**DESCRIPTION OF THE TASK:**
Edit the listing below, replacing "menu" with "dropdown" and changing nothing else. Leave the pictures out of your answer.

**INPUT FOR THIS TASK:**
++++++
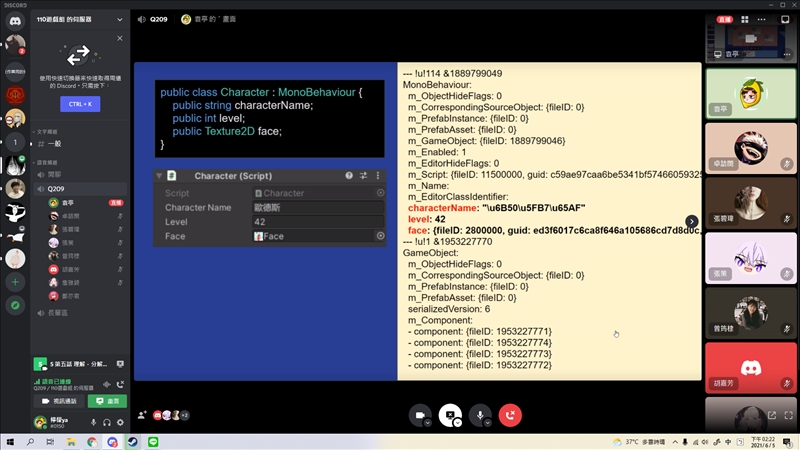800x450 pixels.
Task: Click the green 畫面 screen share button
Action: 107,401
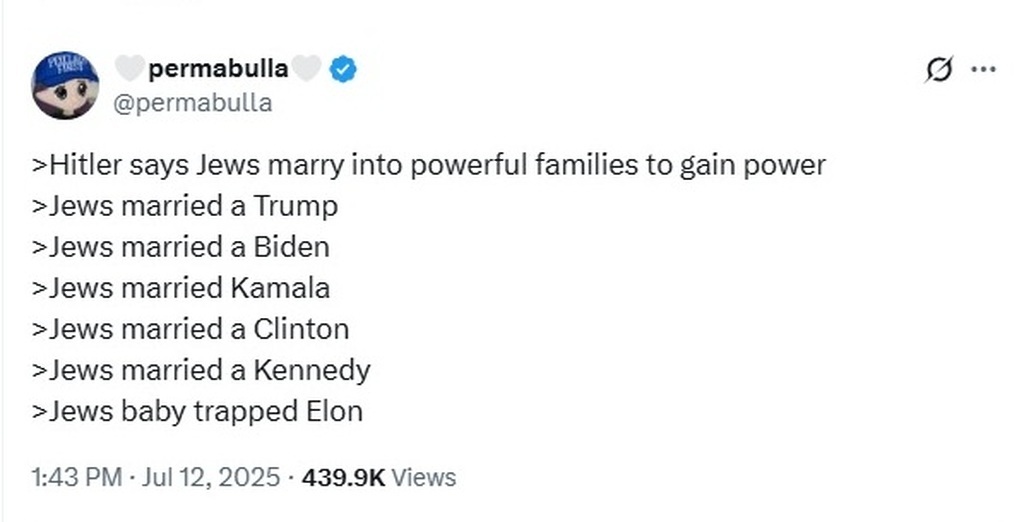Click the post line mentioning Kamala
This screenshot has height=522, width=1024.
point(181,288)

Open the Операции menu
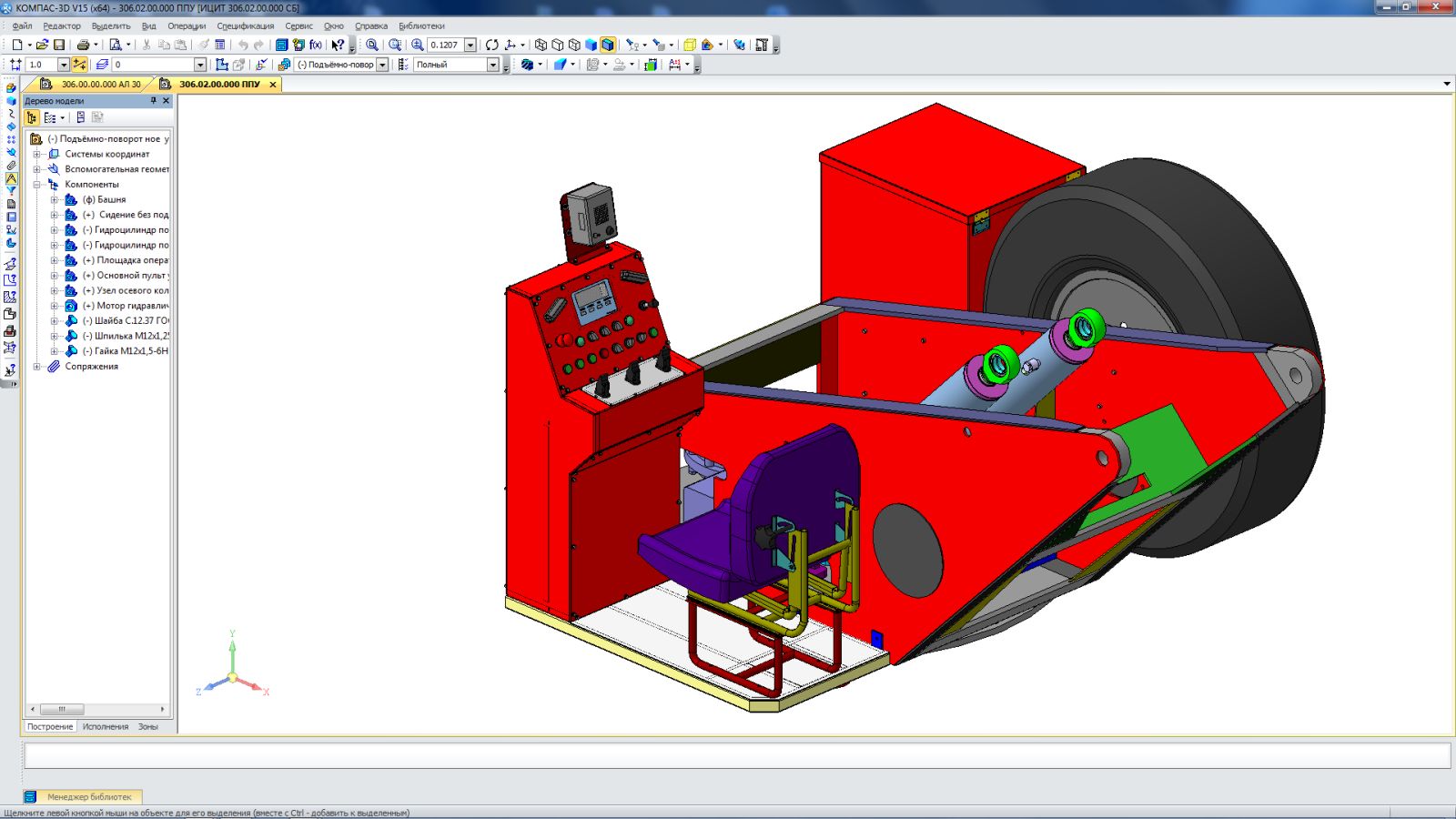coord(187,26)
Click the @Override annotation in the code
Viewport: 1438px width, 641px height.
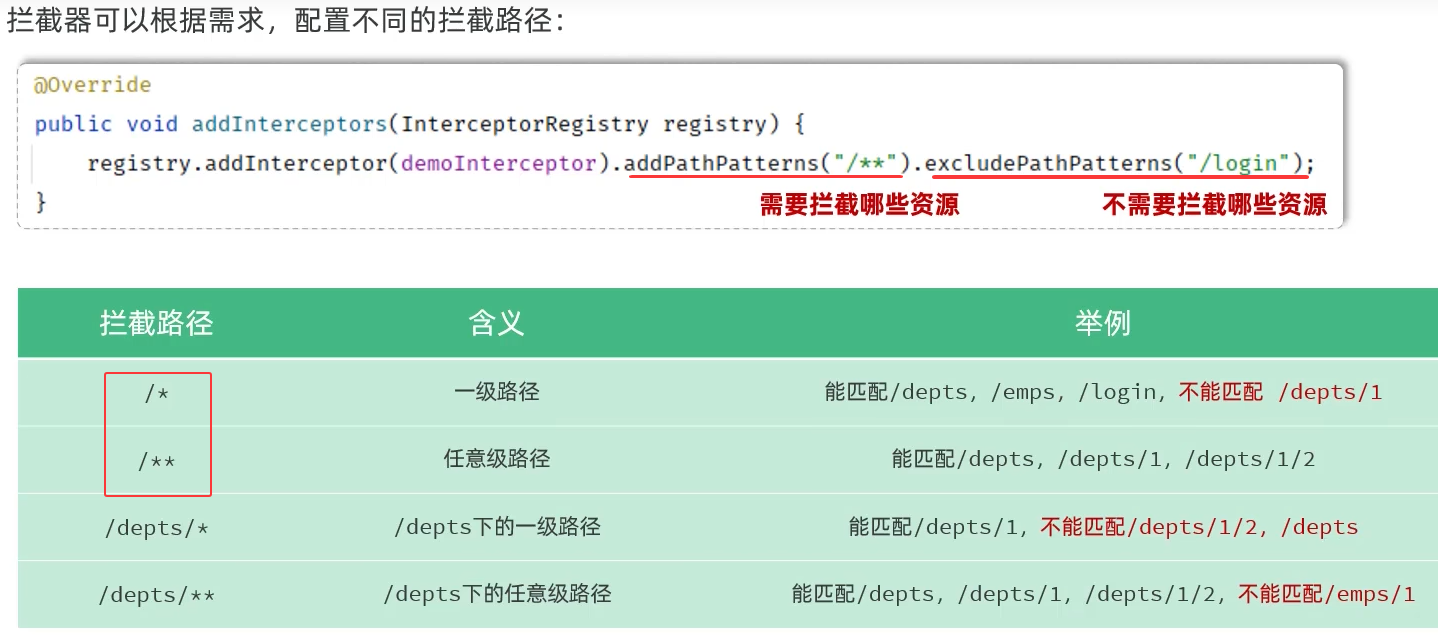click(92, 85)
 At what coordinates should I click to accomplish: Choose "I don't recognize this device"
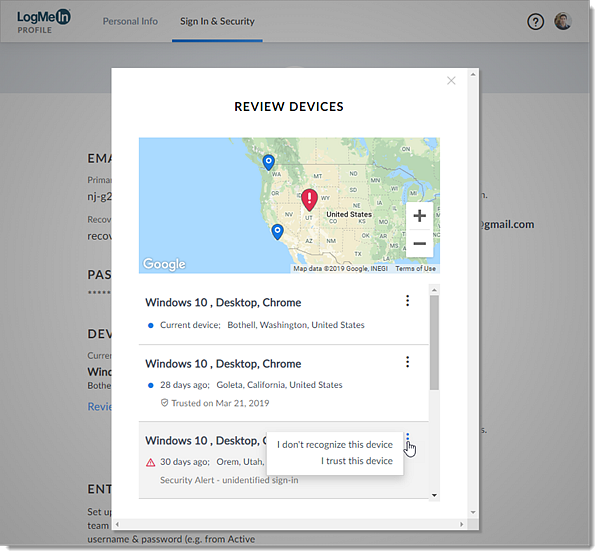coord(335,445)
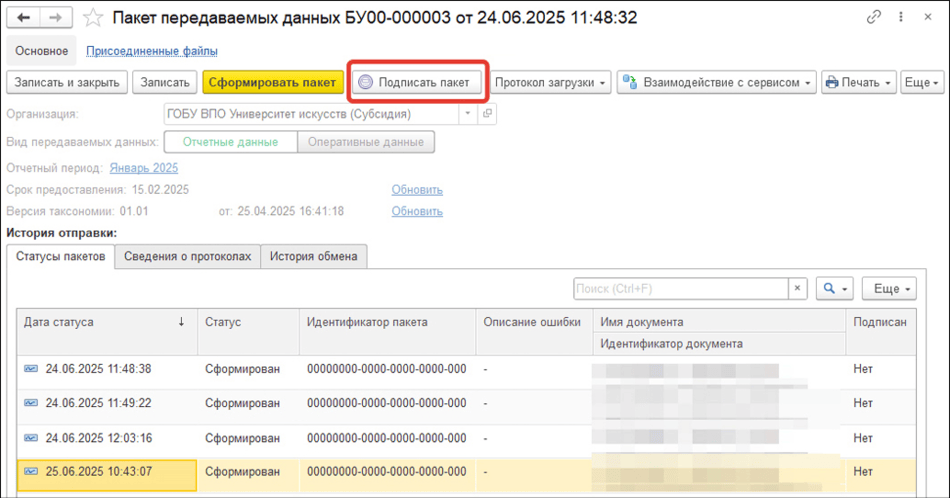Open the organization field's open-form icon
Viewport: 950px width, 498px height.
(x=488, y=114)
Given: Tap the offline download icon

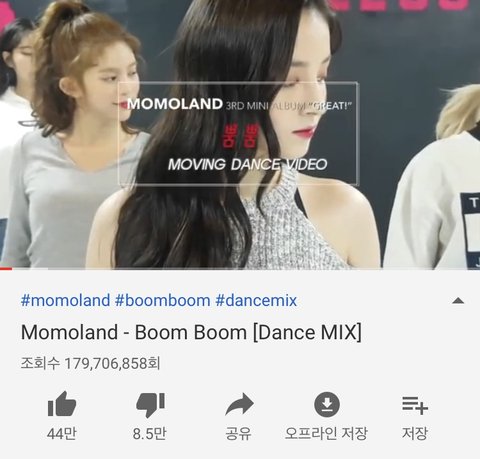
++++++
**WRITTEN ANSWER:**
800x450 pixels.
Task: Click the green 畫面 screen share button
Action: 107,401
Click the post line mentioning Kamala
This screenshot has height=522, width=1024.
point(181,288)

Open the Операции dropdown
coord(187,26)
Click the @Override annotation in the code
Viewport: 1438px width, 641px height.
click(92, 85)
 At what coordinates should I click to accomplish: Choose "I don't recognize this device"
coord(335,445)
Open the organization field's open-form icon
Viewport: 950px width, 498px height.
(x=488, y=114)
Given: Tap the offline download icon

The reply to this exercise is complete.